A good way to engineer some gamechanging, well, change, without it seeming inorganic is to bring in a major new character with name-brand recognition that will bring a whole new segment of fans in curious to see what impact the actor would have, similar to how Ashton Kutcher gave "Two and a Half Men" a jolt last season. What not to do is the kind of half-assed half-measure that was John Goodman's casting this past season, awkwardly wedging in someone for a sprinkling of seemingly random episodes with marginal impact on the storylines.

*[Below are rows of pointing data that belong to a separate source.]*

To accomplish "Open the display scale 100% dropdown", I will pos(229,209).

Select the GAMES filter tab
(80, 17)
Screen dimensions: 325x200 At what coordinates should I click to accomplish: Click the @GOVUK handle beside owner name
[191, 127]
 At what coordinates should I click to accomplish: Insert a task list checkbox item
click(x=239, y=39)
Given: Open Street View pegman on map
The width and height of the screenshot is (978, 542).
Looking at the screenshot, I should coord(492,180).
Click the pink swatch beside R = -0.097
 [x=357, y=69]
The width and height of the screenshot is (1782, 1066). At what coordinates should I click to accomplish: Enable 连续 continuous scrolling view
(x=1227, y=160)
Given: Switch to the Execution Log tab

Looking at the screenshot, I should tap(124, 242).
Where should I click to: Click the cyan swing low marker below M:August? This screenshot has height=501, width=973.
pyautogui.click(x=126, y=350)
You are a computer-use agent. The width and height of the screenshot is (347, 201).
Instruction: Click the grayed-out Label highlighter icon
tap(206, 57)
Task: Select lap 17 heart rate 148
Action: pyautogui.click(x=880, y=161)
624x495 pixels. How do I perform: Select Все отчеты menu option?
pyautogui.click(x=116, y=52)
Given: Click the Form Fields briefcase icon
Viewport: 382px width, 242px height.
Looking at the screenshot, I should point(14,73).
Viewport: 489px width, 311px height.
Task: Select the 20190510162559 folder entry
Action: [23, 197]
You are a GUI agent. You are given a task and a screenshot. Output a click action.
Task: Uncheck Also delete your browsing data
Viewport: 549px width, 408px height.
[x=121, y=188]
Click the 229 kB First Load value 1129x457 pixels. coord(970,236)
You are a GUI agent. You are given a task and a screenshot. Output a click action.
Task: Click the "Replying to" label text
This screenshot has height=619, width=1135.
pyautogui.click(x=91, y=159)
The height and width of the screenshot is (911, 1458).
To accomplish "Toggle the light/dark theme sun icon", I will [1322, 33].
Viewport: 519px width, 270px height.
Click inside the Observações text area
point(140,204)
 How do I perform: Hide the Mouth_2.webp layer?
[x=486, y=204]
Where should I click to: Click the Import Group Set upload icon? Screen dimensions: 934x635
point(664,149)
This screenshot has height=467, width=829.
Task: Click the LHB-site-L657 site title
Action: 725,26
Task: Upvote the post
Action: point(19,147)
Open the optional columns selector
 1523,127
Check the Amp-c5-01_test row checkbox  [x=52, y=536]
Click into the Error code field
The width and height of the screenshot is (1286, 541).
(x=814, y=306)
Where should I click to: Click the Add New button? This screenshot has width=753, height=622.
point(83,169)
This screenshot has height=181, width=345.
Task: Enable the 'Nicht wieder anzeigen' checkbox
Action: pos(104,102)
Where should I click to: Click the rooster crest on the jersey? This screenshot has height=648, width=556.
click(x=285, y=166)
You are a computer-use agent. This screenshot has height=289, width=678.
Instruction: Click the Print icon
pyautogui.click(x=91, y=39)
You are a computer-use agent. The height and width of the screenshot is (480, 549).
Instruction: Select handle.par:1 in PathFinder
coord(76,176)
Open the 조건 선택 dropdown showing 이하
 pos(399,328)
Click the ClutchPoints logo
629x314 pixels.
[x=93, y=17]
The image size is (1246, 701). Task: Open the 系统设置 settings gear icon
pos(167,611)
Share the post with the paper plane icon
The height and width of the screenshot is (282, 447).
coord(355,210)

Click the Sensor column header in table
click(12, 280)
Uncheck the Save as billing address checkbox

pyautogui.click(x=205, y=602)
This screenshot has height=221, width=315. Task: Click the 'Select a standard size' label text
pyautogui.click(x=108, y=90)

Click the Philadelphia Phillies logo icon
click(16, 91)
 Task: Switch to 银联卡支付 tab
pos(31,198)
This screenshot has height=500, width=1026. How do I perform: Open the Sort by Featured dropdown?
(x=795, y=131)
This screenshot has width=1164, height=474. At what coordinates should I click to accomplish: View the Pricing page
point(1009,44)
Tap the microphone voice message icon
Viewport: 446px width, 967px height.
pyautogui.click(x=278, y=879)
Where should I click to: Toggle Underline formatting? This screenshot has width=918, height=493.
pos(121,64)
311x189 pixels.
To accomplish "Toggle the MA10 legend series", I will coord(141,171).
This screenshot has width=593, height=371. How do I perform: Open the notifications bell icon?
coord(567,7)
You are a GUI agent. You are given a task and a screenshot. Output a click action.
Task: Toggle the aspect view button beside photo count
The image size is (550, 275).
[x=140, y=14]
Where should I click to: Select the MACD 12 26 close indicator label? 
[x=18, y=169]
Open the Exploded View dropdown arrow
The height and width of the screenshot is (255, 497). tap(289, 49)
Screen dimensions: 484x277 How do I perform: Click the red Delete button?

I say this as a fan of the show, though in the context of "Community," fan is a poor choice of words. I caught "Community" fever last season only to become increasingly disenchanted by how hit-or-miss it became in 2011-12. What few episodes worked only seemed all the more frustrating given the infrequency of the show's former brilliance. What's worse, the inadequacy seemed driven by a tone that can only be described as defiantly weird, a flopsweaty self-consciousness that screamed in too many scenes, 'Look how much effort we're expending trying to flout the conventions of TV storytelling!"
Ultimately, the ugly truth is the new "Community" caretakers have to risk alienating the fan base to give the series broader appeal. As for Harmon, fear not for him; he is too talented not to work again. But if his agent is smart, he or she will point him in the direction of cable, where finding a niche audience isn't considered a sin.